Passage provided:
::::

I teach Polars to mid-sized and big organizations, and how to do 'preceding / following' is a question that often comes up. There is oftentimes a way to reproduce calculations with Polars syntax, however this would simplify things (in my opinion).

To wrap it up: I am not arguing that Polars should do something because other tools do it. Polars has the advantage of not taking all syntax from other tools and keeping a clean API. However, in this case, it might be worth in my opinion.

for the example of preceding = 2i and following = unbounded, I did not take it from a specific use case

curious to hear @ritchie46 's thoughts

cmdlineluser · 2023-05-26T19:45:59Z

I believe the groupby_rolling does not allow to 'look ahead'

There is some support with offset= @lucazanna

df = pl.DataFrame(dict(
   id = [1, 1, 1, 1, 1, 1, 2, 2, 2, 2, 2],
   idx = [1, 2, 3, 4, 5, 6, 7, 8, 9, 10, 11],
   val = ["a", "b", "c", "d", "e", "f", "g", "h", "i", "j", "k"]
))

(df.groupby_rolling(index_column="idx", by="id", period="5i", offset="-3i")
   .agg(window = pl.col("val"))
   .with_columns(  # just to display it
      pl.col("window").list.to_struct(n_field_strategy="max_width")
   )
)

# shape: (11, 3)

::::

Extracted data:
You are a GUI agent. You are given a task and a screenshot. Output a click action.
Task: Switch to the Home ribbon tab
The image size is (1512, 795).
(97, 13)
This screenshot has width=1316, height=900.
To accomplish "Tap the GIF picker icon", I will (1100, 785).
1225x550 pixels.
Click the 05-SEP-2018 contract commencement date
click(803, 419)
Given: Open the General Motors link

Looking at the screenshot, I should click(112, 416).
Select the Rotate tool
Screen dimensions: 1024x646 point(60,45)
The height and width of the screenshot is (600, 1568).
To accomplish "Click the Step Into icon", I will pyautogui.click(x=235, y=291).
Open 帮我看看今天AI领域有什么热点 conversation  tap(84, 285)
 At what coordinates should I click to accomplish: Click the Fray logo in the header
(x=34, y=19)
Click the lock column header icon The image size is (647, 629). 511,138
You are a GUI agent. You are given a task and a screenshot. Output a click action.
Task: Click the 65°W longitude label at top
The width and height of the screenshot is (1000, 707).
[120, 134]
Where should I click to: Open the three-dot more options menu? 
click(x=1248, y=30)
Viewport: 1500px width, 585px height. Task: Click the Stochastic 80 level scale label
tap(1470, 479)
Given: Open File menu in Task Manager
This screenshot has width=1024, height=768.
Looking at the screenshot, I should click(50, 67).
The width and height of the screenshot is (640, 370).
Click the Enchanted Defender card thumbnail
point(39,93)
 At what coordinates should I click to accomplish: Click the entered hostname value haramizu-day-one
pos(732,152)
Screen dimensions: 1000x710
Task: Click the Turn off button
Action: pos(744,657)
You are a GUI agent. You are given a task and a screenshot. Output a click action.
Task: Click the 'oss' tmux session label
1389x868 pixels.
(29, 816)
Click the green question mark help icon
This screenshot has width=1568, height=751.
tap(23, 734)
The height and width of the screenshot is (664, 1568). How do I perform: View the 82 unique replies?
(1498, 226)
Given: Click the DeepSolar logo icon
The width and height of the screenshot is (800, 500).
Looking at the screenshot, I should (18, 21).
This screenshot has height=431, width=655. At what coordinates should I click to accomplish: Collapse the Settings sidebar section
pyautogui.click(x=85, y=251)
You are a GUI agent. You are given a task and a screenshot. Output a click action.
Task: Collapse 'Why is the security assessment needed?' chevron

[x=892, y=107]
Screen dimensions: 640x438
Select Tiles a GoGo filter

::::

Jobs:
[a] In the forum thread on Polars rolling windows, which parameter does the reply say offers some support for looking ahead?
[b] Rewrite part of the forum thread on Polars rolling windows, beginning at the words "To wrap it up: I" and stopping after "in my opinion.", with "clean API" changed to "simple API".
The records have no connection to the forum thread on Polars rolling windows.

Outputs in order:
[a] The offset= parameter.

[b]
To wrap it up: I am not arguing that Polars should do something because other tools do it. Polars has the advantage of not taking all syntax from other tools and keeping a simple API. However, in this case, it might be worth in my opinion.